My father gave up his pretence of ignoring us. ‘What did you say?’

‘I said Rachel must come and stay here if she and Stephen are having problems.’ My mother’s voice was unusually firm. ‘We have the spare rooms upstairs. We can help you with the baby. I can clean out the cupboards down here, so you have room for your things. The rooms aren’t big, but they should be fine for the three of you. It’s quite warm in the evening on that side of the house, but I can get you a fan …’

I bit my lip. Would the things that drove me nuts as a teenager – my mother’s anxiety about every decision I had to make, my father’s need for routine – be even more grating twenty years on? Did they think I couldn’t cope on my own?

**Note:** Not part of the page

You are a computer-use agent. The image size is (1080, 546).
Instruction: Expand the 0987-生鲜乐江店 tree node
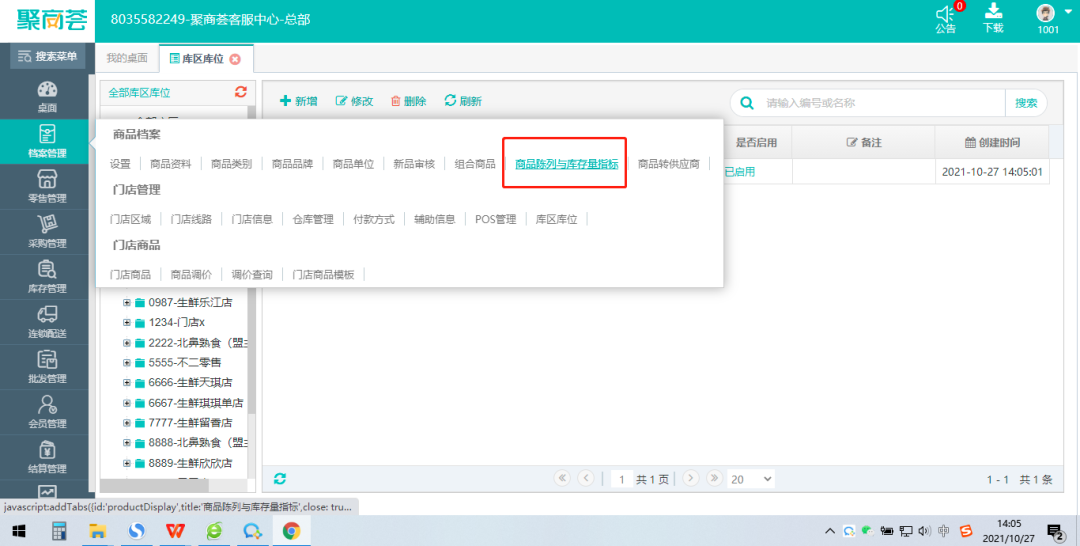coord(127,302)
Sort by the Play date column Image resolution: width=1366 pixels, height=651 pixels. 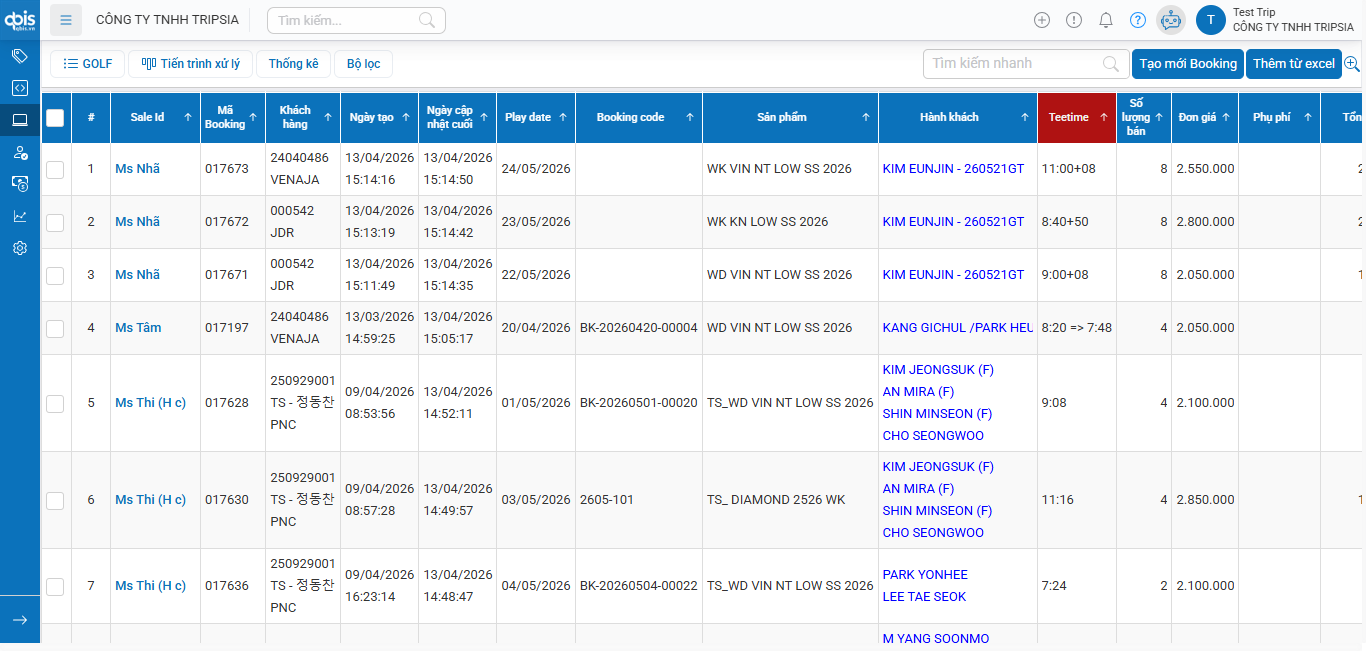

I cut her off. ‘I’ll think about it, okay?’ Thomas had appeared at my side, stretching his little fingers around two new train carriages.

In the car on the way back to our house, I replayed my mother’s words in my mind. Amy had dozed off in the passenger seat next to me, her phone clasped in her hand.

Could I manage a newborn and Thomas, alone? There were millions of women around the world functioning perfectly well as single mothers. Should I be offended that my mother deemed me unable do the same? I assumed I would need a little longer off work than the roughly four and a half hours I’d taken with Thomas. But it could be done. Perhaps I could get a flatmate. I drafted the ad in my head: Sunny room for single person to share with professional woman and two others, one prone to stomping about in the middle of the night or waking early with a rousing rendition of ‘Jingle Bells’.

Perhaps a flatmate was not going to work.

‘Stephen will have to pay some sort of child support, won’t he?’ I realised I was asking the woman with the friendly smile on the billboard opposite us as we waited for the traffic light to change.

‘What, Mumma?’ Thomas’s little forehead crumpled into a frown. His floppy brown fringe needed a trim. I met his eyes in the rear-view mirror. ‘Nothing, darling. Sorry. Don’t worry, Mumma’s just having a bit of a rough day today. It’s going to be okay.’

He kept watching me, cracker in one hand, as the traffic light went green and I put my foot on the accelerator. The irony was, I had a tower of parenting books on the table beside my bed. Could any of them tell me how to protect a two-and-a-bit-year-old from a sudden-onset paternal midlife crisis?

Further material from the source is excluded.